Travellers should be aware of the fact that Indians generally dress conservatively and should do the same. Shorts, short skirts (knee-length or above) and sleeveless shirts are not appropriate off the beach. Cover as much skin as possible. Both men and women should keep their shoulders covered. Women should wear baggy clothes that do not emphasize their contours. However, if you move to metropolitan cities, there is much more liberalism of wearing western outfits and skimpy clothes though still they may become a centre of stare from men. But they should avoid moving alone at night.

Keep in mind that Indians will consider themselves obliged to go out of the way to fulfill a guest's request and will insist very strongly that it is no inconvenience to do so, even if it is not true. This of course means that there is a reciprocal obligation on you as a guest to take extra care not to be a burden.

It is customary to put up a token friendly argument with your host or any other member of the group when paying bills at restaurant or while making purchases. The etiquette for this is somewhat complicated.

  • In a business lunch or dinner, it is usually clear upfront who is supposed to pay, and there is no need to fight. But if you are someone's personal guest and they take you out to a restaurant, you should offer to pay anyway, and you should insist a lot. Sometimes these fights get a little funny, with each side trying to snatch the bill away from the other, all the time laughing politely. If you don't have experience in these things, chances are, you will lose the chance the first time, but in that case, make sure that you pay the next time. (and try to make sure that there is a next time.) Unless the bill amount is very large do not offer to share it, and only as a second resort after they have refused to let you pay it all.

  • The same rule applies when you are making a purchase. If you are purchasing something for yourself, your hosts might still offer to pay for it if the amount is not very high, and sometimes, even if it is. In this situation, unless the amount is very low, you should never lose the fight. If the amount is in fact ridiculously low, say less than 10 rupees, then don't insult your hosts by putting up a fight.

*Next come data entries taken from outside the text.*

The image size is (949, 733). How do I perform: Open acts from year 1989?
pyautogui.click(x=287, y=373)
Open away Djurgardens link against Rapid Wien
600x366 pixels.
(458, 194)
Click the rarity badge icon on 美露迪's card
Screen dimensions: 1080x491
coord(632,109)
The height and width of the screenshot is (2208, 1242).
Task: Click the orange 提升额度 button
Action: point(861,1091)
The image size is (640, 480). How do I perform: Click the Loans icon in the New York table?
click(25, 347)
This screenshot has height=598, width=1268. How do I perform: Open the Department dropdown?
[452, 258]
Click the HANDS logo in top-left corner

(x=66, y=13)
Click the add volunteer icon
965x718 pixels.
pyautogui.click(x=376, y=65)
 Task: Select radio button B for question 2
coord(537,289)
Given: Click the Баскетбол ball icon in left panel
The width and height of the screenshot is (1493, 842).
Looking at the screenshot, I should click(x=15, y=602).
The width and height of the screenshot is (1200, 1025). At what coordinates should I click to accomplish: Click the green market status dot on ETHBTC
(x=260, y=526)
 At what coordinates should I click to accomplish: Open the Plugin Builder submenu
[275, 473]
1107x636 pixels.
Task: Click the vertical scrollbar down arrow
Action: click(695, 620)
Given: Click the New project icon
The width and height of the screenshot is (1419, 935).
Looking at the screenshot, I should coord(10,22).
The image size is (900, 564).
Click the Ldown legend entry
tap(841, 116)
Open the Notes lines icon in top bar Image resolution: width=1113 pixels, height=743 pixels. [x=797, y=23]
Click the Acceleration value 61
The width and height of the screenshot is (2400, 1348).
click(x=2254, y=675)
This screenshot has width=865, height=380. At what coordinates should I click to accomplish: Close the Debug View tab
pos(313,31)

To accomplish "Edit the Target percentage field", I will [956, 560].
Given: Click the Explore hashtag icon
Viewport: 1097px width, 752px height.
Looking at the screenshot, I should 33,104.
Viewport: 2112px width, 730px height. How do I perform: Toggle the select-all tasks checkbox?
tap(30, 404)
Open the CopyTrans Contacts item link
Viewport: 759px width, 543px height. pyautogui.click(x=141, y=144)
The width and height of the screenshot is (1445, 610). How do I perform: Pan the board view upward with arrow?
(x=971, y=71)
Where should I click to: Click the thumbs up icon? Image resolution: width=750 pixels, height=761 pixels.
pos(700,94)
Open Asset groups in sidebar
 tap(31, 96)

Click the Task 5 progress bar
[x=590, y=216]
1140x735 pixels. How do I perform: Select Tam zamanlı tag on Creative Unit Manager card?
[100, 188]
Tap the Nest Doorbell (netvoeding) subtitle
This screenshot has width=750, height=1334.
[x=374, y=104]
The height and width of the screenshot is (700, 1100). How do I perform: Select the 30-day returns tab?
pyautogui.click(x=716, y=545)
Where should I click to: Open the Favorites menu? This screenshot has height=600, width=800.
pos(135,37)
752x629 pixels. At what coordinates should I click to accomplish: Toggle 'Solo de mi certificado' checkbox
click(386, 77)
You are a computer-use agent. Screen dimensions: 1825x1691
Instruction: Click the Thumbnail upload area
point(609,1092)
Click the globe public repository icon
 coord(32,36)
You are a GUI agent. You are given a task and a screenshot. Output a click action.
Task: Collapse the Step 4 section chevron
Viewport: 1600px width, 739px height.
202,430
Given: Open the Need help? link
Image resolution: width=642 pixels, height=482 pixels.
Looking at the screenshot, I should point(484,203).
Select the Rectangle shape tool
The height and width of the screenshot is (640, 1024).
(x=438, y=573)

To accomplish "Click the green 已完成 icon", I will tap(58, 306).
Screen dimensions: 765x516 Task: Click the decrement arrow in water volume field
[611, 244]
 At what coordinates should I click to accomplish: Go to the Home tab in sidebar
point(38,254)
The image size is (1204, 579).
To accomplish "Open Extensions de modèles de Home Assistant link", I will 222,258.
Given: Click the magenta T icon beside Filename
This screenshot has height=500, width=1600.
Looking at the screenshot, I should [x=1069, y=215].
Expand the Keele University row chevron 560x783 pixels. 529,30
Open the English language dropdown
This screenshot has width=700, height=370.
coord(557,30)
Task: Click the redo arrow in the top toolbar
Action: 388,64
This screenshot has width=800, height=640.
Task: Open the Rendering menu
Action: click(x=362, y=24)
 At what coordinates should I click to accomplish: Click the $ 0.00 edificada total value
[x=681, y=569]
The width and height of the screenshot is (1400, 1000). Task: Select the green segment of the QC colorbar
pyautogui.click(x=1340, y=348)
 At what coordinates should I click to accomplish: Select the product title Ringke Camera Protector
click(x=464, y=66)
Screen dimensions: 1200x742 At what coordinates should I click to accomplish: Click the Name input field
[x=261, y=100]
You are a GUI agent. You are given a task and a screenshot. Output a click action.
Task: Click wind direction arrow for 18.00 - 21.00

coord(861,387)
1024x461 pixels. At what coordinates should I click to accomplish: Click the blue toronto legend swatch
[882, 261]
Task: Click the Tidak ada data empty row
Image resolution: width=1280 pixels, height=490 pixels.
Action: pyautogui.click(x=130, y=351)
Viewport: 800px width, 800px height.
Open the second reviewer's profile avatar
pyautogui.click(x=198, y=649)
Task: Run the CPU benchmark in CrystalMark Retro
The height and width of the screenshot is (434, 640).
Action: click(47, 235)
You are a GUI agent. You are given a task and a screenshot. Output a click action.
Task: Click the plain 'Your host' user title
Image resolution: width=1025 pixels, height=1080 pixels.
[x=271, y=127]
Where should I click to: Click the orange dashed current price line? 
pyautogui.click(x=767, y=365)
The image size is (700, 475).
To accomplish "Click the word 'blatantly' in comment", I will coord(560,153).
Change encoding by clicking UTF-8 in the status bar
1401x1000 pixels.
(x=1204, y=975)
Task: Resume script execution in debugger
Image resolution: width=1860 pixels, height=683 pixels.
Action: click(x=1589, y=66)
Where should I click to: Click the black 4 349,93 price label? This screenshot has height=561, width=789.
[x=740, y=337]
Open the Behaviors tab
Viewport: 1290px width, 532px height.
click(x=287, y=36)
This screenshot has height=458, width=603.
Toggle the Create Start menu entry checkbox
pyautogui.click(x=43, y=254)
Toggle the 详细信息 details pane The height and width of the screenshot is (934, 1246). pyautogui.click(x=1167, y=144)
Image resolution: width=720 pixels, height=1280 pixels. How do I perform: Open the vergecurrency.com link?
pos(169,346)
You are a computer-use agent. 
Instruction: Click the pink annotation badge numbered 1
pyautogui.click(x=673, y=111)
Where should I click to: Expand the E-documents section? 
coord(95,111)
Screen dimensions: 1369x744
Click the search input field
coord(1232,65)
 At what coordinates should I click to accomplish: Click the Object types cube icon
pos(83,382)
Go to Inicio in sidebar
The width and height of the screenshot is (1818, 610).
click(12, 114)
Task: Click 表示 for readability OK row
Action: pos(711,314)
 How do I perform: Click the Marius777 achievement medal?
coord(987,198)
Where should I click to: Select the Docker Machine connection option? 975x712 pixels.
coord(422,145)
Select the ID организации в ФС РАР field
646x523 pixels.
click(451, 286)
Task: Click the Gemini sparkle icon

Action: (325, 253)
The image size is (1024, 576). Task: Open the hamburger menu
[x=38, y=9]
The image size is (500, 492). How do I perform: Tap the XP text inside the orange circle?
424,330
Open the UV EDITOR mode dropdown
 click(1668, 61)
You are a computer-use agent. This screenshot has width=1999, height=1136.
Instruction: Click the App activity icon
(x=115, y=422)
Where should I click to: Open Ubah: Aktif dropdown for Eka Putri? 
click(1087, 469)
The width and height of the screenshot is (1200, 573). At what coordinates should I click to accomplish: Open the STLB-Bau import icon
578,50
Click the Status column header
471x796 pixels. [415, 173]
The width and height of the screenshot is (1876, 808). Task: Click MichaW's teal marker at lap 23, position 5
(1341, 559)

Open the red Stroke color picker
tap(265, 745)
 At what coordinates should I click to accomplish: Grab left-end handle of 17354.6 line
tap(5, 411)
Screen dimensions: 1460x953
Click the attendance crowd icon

Even if by chance you lose the fight to pay the shopkeeper, it is customary to practically thrust (in a nice way, of course) the money into your host's hands.

  • These rules do not apply if the host has made it clear beforehand that it is his or her treat, especially for some specific occasion.

Sensitive topics

Pakistan is a sensitive subject about which many Indians will have strong views. Avoid getting into a conversation about the whole issue. It's fine to have a chat about your visit to Pakistan, the people, Indo-Pak cricket matches etc. Just don't discuss politics.

Avoid insulting or questioning religious beliefs unless others are doing so too.

Be cautious when discussing the caste system, since Western viewpoints on this topic are often antiquated or inadequate (or both). Recent changes in society have meant that in some urban areas, caste prejudice is non-existent.

Sri lanka is also very sensitive subject in subcontinent. The recent genocides in Sri lanka has created ripples and unrest in southern part of India, especially Tamil Nadu.